I will, however, made an order regarding the disclosure of any documents or notes which may have been produced by the officers containing a record of their recollections of the events, or which were used in the production of their statements.
However, I am satisfied that there is a need for the witness Rainbow be called to be questioned about his interactions with Welch immediately after the events in the room up until Welch was placed in the police car. It seems likely that there were conversations between Rainbow and Welch which have not been fully canvassed in Rainbow’s statement. These interactions may have a significant bearing on the case against Welch and it would be unduly unfair to place the applicant in the position of first learning the full extent of the evidence at his trial.
Further, I will make a similar order regarding disclosure as it relates to Officer Rainbow.
For the purposes of clarification, the order I have made with regard to the witness Williams is intended to cover questioning about his conversation with Officer Odmark immediately after the events in the motel room regarding the men who had perpetrated the attack and Williams’ prior knowledge of these men.
Orders:
1. The prosecution call Joseph John Shawn Rich and Lucas John Williams to attend court and be made available for cross-examination about their observations (including both visual and auditory) of the events that transpired in their room at Shennigans Motel on or about 13 August 2011 which give rise to the criminal charges before the Court including their recall as to which particular offender did what to each of the complainants, any conversation that passed between any of the offenders and the complainants, any conversations that passed between the offenders and any circumstance which might affect the reliability or quality of their ability to recall the said events.

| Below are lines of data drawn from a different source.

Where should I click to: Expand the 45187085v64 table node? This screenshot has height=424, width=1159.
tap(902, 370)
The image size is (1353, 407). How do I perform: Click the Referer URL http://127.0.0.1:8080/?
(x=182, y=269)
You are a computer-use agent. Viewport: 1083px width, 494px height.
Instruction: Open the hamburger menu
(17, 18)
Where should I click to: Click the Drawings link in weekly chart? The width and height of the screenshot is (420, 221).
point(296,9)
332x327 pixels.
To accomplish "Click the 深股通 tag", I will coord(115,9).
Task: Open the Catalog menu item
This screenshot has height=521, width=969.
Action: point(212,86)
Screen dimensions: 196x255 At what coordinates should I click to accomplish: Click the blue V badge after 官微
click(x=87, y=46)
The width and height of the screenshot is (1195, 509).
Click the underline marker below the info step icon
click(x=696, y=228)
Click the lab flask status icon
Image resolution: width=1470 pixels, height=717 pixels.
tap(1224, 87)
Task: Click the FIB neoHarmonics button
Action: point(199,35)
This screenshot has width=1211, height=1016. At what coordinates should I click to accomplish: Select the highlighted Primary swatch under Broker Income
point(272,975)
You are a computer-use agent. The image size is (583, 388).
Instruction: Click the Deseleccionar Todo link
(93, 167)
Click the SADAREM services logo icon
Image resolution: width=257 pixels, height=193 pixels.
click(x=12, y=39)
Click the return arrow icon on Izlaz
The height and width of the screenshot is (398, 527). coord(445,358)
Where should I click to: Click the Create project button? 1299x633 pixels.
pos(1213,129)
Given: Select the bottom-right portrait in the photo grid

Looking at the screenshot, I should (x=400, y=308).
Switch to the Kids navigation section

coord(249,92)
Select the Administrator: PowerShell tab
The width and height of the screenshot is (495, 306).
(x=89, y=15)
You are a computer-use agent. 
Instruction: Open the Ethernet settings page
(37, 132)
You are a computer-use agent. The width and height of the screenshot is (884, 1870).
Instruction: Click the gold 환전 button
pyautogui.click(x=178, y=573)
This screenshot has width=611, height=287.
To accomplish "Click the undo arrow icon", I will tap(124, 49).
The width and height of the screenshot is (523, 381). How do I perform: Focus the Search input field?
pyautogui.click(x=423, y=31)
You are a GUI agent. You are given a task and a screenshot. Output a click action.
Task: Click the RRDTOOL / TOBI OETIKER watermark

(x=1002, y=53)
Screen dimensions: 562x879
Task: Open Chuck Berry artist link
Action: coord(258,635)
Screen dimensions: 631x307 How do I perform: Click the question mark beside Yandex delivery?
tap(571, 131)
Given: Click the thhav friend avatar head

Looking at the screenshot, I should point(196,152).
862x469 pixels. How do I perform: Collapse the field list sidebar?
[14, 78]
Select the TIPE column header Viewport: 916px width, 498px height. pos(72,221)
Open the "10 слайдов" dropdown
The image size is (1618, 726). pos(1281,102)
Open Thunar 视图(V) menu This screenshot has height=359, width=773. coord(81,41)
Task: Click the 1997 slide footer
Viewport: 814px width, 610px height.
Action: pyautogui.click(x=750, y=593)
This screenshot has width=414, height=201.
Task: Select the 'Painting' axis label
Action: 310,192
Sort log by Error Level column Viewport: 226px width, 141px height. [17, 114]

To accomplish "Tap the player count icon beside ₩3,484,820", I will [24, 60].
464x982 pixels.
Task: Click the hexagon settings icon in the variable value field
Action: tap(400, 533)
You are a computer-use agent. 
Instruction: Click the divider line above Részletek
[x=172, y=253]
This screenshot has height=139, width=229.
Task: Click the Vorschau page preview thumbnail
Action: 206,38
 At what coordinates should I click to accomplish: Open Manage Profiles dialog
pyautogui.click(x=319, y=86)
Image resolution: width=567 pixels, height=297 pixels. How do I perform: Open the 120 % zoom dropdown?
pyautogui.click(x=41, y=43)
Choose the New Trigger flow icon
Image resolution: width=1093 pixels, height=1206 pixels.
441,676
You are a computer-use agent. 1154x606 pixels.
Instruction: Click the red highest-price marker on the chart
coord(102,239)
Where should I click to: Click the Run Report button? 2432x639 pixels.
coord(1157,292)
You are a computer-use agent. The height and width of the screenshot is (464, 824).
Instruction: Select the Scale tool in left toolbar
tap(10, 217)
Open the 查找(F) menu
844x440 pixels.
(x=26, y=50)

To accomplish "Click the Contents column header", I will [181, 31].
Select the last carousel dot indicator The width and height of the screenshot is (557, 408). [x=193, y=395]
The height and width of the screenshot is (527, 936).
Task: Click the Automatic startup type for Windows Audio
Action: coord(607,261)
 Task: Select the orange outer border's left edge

2. The prosecution call Stuart James Rainbow to attend court and be made available for cross-examination about his interactions with, and observations of, the applicant immediately after the events in the motel room up until the time he was lodged at the police watch house.
3. The prosecution disclose to the applicant any documents or notes which may have been produced by Officers Odmark, Catterin, Pols and Rainbow containing a record of their recollections of the events, or which were used in the production of their statements within 14 days of today.